Langgam.id — Potensi penerimaan Pajak Air Permukaan (PAP) di Kabupaten Dharmasraya diperkirakan mencapai Rp9,3 miliar per tahun. Potensi tersebut menjadi salah satu sumber Pendapatan Asli Daerah (PAD) yang tengah dioptimalkan oleh Pemerintah Kabupaten Dharmasraya bersama Pemerintah Provinsi Sumatera Barat.
Estimasi potensi tersebut terungkap dalam kegiatan Sosialisasi Pemungutan Pajak Air Permukaan dan Pajak Air Tanah yang digelar di Pulau Punjung, Senin (2/3/2026), dengan melibatkan sejumlah perusahaan perkebunan besar sebagai wajib pajak.
Mewakili Gubernur Sumatera Barat, Asisten Administrasi Umum Setdaprov Sumbar Media Iswandi mengatakan bahwa angka Rp9,3 miliar tersebut masih merupakan perhitungan awal yang diperoleh dari satu titik intake utama dan belum melalui verifikasi menyeluruh di lapangan.
“Estimasi awal potensi pajak air permukaan di Dharmasraya diperkirakan mencapai sekitar Rp9,3 miliar per tahun. Namun angka tersebut masih berdasarkan prediksi awal dan akan diverifikasi lebih lanjut,” ujarnya.
Menurut Media, program penghitungan potensi pajak air permukaan sebenarnya telah dimulai sejak 2022. Pada tahap awal, penghitungan difokuskan pada objek produksi seperti pabrik atau fasilitas pengolahan milik perusahaan.
Namun pada 2026, cakupan penghitungan diperluas hingga sektor perkebunan non-rakyat yang memanfaatkan air permukaan dalam kegiatan operasionalnya. Langkah tersebut dilakukan untuk memastikan seluruh potensi penerimaan daerah dapat terdata dan dimanfaatkan secara optimal.

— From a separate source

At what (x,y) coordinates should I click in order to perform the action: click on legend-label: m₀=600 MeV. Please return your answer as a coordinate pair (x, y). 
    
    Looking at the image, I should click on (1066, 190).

Sementara itu, Bupati Dharmasraya menegaskan bahwa regulasi mengenai Pajak Air Permukaan telah lama berlaku. Karena itu, pemerintah daerah kini berupaya memperkuat implementasinya melalui sosialisasi dan verifikasi lapangan.
“Hari ini kita mengingatkan kembali agar seluruh pihak memahami kewajiban dan mekanismenya. Ini bukan sekadar sosialisasi, tetapi langkah konkret agar potensi pendapatan daerah yang selama ini belum optimal benar-benar terealisasi,” katanya.

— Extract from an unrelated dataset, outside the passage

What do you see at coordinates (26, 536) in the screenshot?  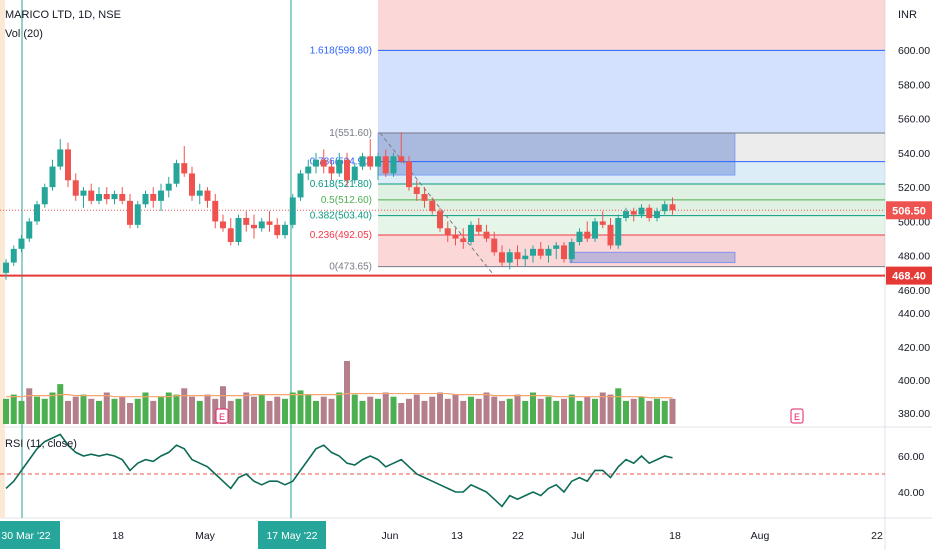 I see `time-tick-label: 30 Mar '22` at bounding box center [26, 536].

Bupati menjelaskan, angka potensi yang ada saat ini belum sepenuhnya menggambarkan kondisi riil karena masih terdapat sejumlah faktor yang harus dihitung secara teknis, mulai dari jumlah titik pengambilan air, dampak lingkungan, hingga pengaruhnya terhadap masyarakat sekitar.
Untuk itu, tim teknis dari Pemerintah Provinsi Sumatera Barat dan Pemerintah Kabupaten Dharmasraya akan melakukan verifikasi lapangan guna memastikan perhitungan dilakukan secara akurat, transparan, dan berkeadilan.
Pemerintah berharap optimalisasi Pajak Air Permukaan dapat menjadi sumber pendapatan baru yang signifikan bagi daerah sehingga mampu memperkuat kapasitas fiskal pemerintah dalam mendukung pembangunan dan pelayanan kepada masyarakat.